> _Task description_:
Copy word for word, and only, the lines below from the one with "Instruction: Click the Facebook" through the last.

(Collected data entries)
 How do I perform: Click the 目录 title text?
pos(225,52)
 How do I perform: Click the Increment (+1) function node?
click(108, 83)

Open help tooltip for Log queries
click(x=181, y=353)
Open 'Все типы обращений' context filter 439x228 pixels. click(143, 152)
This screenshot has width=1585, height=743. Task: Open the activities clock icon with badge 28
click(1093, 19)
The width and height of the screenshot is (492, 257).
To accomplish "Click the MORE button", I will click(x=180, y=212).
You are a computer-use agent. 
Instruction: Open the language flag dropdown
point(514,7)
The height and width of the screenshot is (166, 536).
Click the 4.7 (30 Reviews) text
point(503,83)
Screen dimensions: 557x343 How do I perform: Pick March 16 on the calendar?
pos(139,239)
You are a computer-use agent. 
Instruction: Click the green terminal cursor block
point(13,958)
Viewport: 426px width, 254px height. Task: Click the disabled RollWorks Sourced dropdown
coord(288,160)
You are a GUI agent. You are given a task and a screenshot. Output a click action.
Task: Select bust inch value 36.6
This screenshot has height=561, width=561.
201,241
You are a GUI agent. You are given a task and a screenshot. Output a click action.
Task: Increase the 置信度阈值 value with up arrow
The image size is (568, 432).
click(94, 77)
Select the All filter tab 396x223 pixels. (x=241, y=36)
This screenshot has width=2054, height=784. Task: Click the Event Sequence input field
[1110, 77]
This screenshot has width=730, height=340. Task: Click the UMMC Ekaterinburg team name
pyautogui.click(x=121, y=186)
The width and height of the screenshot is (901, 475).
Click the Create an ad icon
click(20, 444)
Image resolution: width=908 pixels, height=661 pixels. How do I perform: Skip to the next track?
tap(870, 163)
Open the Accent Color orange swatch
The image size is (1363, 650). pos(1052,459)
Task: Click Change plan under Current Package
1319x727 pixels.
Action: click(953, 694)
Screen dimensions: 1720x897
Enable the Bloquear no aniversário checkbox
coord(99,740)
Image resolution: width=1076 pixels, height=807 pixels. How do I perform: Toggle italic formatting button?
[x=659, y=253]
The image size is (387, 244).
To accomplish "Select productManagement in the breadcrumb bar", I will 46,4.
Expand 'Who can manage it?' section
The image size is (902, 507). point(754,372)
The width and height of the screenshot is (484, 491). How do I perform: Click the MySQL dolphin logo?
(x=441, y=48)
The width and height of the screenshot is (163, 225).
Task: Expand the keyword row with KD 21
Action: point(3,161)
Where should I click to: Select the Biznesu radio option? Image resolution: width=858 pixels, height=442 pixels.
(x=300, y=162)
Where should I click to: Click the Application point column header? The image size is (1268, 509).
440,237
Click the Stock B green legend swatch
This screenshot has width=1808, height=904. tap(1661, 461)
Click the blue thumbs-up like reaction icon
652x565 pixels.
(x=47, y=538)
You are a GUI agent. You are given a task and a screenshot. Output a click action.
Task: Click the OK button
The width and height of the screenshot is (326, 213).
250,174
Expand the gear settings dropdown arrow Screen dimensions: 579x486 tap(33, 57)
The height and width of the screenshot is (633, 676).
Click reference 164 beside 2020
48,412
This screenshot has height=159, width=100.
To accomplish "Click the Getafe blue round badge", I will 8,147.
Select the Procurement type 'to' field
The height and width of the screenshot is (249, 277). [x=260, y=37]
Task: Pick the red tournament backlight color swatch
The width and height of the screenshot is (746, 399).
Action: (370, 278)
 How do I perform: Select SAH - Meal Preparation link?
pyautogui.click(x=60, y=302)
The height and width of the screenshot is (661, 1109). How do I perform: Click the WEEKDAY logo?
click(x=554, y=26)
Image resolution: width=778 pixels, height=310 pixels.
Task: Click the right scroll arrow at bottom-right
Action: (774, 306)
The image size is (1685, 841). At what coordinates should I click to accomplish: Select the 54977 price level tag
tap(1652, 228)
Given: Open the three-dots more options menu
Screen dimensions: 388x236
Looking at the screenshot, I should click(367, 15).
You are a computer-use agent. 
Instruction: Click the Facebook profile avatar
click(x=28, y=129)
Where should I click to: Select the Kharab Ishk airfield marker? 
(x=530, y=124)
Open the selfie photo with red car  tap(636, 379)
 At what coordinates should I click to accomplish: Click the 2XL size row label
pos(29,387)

> _Output below_:
Instruction: Click the Facebook profile avatar
click(x=28, y=129)
Where should I click to: Select the Kharab Ishk airfield marker? 
(x=530, y=124)
Open the selfie photo with red car  tap(636, 379)
 At what coordinates should I click to accomplish: Click the 2XL size row label
pos(29,387)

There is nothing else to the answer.